Passa um homem…

Passa um homem que julgo conhecer bem sem saber bem quem é. É alto o suficiente para o seu olhar estar acima de quase todos os olhares; mas não tão alto o suficiente para ser o mais alto. Talvez não haja o mais alto pois que, na verdade, apenas um poderá dizer: sou o mais alto. E, mesmo assim, poderá não ter disso conhecimento, impedindo-o de reclamar tão galardão. Havendo ou não um mais alto que todos os outros, esse um, não era ele. Era alto o bastante para que se sentisse acima dos demais, mas não tanto que, de forma cada vez mais frequente, alguém mais alto que ele passasse por si e o lembrasse que os havia mais altos e que para esses gigantes, ele estaria entre os mais baixos da Terra. Era magro; era. E aí, a latitude de conceito estava bem mais diminuída. Era magro, ponto final; e alto, ponto final.

Não era bonito, mas também não era feio. Poderia até dizer-se que não assustava ninguém. Talvez assustasse uma criança estranhona. Mas essas, tudo assusta. Tudo menos as boas mães, as que já são e as que hão-de ser; boas mães. Pois essas são reconhecidas como tal e não há estranheza que lhes pegue; nem de crianças estranhonas.

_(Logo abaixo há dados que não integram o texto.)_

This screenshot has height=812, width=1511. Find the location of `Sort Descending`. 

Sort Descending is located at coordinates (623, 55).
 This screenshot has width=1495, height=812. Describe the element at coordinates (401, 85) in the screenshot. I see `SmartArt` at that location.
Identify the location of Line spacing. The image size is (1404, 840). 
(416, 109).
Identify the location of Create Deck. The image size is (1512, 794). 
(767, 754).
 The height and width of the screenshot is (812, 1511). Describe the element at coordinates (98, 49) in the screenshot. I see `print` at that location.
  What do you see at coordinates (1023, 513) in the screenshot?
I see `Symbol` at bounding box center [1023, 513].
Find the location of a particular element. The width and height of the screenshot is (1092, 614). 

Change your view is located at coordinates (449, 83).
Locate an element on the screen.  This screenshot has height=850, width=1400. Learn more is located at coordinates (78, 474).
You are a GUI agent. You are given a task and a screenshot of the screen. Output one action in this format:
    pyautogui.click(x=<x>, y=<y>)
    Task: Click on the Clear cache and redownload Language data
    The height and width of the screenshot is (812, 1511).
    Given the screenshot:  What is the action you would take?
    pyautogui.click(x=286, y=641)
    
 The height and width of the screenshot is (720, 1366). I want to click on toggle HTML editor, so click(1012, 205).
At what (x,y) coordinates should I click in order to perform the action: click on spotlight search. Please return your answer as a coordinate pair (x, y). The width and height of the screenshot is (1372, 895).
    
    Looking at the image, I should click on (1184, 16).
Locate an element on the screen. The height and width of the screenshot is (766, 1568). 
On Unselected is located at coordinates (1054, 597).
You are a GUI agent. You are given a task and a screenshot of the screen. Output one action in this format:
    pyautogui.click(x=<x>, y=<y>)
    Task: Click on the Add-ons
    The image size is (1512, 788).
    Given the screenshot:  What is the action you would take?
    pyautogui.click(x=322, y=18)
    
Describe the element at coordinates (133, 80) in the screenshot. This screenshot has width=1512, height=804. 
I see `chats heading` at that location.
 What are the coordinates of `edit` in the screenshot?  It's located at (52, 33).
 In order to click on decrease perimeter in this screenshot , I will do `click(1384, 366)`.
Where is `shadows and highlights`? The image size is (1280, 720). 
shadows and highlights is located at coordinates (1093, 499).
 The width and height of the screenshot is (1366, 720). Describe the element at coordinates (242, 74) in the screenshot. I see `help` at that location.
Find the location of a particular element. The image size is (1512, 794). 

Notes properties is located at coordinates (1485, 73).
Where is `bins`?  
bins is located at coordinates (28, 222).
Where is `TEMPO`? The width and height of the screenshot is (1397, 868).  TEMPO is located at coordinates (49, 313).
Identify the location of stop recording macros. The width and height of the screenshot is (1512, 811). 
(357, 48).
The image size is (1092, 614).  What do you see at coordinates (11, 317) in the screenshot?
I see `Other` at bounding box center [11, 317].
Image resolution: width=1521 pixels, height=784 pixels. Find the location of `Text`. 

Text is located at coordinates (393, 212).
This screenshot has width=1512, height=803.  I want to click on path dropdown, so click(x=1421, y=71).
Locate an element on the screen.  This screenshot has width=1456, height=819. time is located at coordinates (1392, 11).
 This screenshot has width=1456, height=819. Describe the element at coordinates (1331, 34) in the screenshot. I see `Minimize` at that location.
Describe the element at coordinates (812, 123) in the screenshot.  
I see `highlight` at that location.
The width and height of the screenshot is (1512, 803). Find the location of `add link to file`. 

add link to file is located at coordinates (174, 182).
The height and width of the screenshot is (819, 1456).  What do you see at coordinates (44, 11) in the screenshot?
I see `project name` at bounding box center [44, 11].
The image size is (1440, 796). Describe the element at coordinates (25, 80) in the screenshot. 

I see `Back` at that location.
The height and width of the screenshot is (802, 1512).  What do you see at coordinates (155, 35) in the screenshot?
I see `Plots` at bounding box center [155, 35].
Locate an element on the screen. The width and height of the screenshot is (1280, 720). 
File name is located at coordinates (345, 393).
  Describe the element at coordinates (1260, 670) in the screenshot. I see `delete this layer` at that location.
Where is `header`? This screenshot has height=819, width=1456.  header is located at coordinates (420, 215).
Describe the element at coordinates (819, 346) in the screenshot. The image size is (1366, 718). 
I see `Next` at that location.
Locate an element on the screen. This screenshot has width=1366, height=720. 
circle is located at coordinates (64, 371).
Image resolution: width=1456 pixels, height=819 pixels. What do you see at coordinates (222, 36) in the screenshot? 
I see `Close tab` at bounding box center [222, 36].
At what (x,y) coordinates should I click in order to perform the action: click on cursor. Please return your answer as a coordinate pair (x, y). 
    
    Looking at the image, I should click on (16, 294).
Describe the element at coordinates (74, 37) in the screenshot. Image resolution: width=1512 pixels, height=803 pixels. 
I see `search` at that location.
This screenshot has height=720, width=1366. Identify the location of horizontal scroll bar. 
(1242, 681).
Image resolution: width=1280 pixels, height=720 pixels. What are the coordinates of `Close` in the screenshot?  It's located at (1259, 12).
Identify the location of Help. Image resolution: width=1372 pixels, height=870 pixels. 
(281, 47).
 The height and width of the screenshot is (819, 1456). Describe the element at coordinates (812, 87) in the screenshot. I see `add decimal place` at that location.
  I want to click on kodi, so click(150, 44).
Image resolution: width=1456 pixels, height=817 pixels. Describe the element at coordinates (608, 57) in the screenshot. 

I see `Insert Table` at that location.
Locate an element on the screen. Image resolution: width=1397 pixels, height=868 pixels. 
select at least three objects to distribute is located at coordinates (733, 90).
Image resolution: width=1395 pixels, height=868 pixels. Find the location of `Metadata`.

Dois lampejos de um verde tímido, quebravam a monotonia cromática duma tez clara e dum escasso cabelo negro (negro fica melhor que preto e não lança acha para as fogueiras das críticas dos corretos) e duma barba que lembraria um campo em pousio. Por algum motivo, esses olhos verdes pareciam preceder, nalgumas pessoas, a peculiar disposição dos vários elementos da sua face; a saber: o nariz proeminente; as orelhas assimétricas; as sobrancelhas fartas e a barba que, para lá de bravia, não sendo branca, já não era preta (quero lá saber); a boca rasgada e triste. Mas também as pestanas compridas (ó vaidade nas pestanas, a quantas guerras levaste). Poucos seriam os que se deixariam cativar pelo verde dos olhos. Talvez, em tempos, no mar, sob o sol e entre ondas, alguém lhe tivesse dito: que olhos tão verdes. Afogo-me neles para que me resgates das ondas. Mas foi há tanto tempo que já não se lembra de lho haverem dito. Assim como não se lembra de quando, décadas mais tarde, com a sua filha pela mão, ouviu uma mulher dizer a outra: que homem bonito; ao que a segunda respondeu: nã, tem as orelhas grandes. Não tens sorte nenhuma, não se lembra de pensar. Recorda apenas ter seguido caminho e sorrido enquanto segurava a mão da sua filha.